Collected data
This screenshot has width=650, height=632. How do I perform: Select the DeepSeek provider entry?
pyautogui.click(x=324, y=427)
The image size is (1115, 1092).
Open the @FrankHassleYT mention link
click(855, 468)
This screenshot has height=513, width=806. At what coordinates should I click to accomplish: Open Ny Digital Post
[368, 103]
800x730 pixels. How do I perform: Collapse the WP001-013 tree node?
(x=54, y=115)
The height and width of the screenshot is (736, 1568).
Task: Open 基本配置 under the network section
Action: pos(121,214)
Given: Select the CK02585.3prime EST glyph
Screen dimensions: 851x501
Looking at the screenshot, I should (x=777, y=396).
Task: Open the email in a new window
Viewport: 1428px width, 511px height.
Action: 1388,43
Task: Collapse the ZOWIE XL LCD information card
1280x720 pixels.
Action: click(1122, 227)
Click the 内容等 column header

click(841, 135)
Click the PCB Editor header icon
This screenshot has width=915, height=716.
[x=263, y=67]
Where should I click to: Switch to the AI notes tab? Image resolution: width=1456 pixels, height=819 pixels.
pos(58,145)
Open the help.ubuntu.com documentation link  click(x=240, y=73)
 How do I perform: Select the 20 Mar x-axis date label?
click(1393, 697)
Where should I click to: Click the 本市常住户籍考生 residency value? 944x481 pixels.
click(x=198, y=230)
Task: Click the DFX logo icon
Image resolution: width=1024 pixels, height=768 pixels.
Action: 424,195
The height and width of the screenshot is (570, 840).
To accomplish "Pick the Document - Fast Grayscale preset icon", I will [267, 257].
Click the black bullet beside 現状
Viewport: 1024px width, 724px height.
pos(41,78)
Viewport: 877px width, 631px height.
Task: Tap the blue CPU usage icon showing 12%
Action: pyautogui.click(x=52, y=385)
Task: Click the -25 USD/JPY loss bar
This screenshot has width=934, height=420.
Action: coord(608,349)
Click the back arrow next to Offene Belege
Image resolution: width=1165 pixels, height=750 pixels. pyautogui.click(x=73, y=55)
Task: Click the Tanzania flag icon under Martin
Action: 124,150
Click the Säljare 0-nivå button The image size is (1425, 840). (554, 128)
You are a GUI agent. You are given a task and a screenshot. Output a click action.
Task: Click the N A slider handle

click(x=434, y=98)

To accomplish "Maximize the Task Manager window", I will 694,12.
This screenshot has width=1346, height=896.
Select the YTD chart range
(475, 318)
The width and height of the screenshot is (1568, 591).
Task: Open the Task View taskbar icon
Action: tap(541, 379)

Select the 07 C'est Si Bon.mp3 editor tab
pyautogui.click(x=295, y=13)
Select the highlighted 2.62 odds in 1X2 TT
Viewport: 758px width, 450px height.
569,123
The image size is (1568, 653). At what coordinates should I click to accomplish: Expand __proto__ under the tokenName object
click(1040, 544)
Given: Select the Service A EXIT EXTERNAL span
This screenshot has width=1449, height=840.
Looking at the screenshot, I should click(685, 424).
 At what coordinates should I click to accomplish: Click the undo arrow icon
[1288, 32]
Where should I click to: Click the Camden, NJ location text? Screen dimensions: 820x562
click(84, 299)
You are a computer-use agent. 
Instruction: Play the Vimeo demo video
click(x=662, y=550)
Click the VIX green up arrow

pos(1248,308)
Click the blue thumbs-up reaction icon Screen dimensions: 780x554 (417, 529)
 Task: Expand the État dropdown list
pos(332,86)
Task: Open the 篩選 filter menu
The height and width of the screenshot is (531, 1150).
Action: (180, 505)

- [Task requirements] Write out only the lines from the very start of the entries above to the line that includes "Click the Säljare", both ends included, each one unchanged.

- [Reply]
This screenshot has width=650, height=632. How do I perform: Select the DeepSeek provider entry?
pyautogui.click(x=324, y=427)
The image size is (1115, 1092).
Open the @FrankHassleYT mention link
click(855, 468)
This screenshot has height=513, width=806. At what coordinates should I click to accomplish: Open Ny Digital Post
[368, 103]
800x730 pixels. How do I perform: Collapse the WP001-013 tree node?
(x=54, y=115)
The height and width of the screenshot is (736, 1568).
Task: Open 基本配置 under the network section
Action: pos(121,214)
Given: Select the CK02585.3prime EST glyph
Screen dimensions: 851x501
Looking at the screenshot, I should (x=777, y=396).
Task: Open the email in a new window
Viewport: 1428px width, 511px height.
Action: 1388,43
Task: Collapse the ZOWIE XL LCD information card
1280x720 pixels.
Action: click(1122, 227)
Click the 内容等 column header

click(841, 135)
Click the PCB Editor header icon
This screenshot has width=915, height=716.
[x=263, y=67]
Where should I click to: Switch to the AI notes tab? Image resolution: width=1456 pixels, height=819 pixels.
pos(58,145)
Open the help.ubuntu.com documentation link  click(x=240, y=73)
 How do I perform: Select the 20 Mar x-axis date label?
click(1393, 697)
Where should I click to: Click the 本市常住户籍考生 residency value? 944x481 pixels.
click(x=198, y=230)
Task: Click the DFX logo icon
Image resolution: width=1024 pixels, height=768 pixels.
Action: 424,195
The height and width of the screenshot is (570, 840).
To accomplish "Pick the Document - Fast Grayscale preset icon", I will [267, 257].
Click the black bullet beside 現状
Viewport: 1024px width, 724px height.
pos(41,78)
Viewport: 877px width, 631px height.
Task: Tap the blue CPU usage icon showing 12%
Action: pyautogui.click(x=52, y=385)
Task: Click the -25 USD/JPY loss bar
This screenshot has width=934, height=420.
Action: coord(608,349)
Click the back arrow next to Offene Belege
Image resolution: width=1165 pixels, height=750 pixels. pyautogui.click(x=73, y=55)
Task: Click the Tanzania flag icon under Martin
Action: 124,150
Click the Säljare 0-nivå button The image size is (1425, 840). (554, 128)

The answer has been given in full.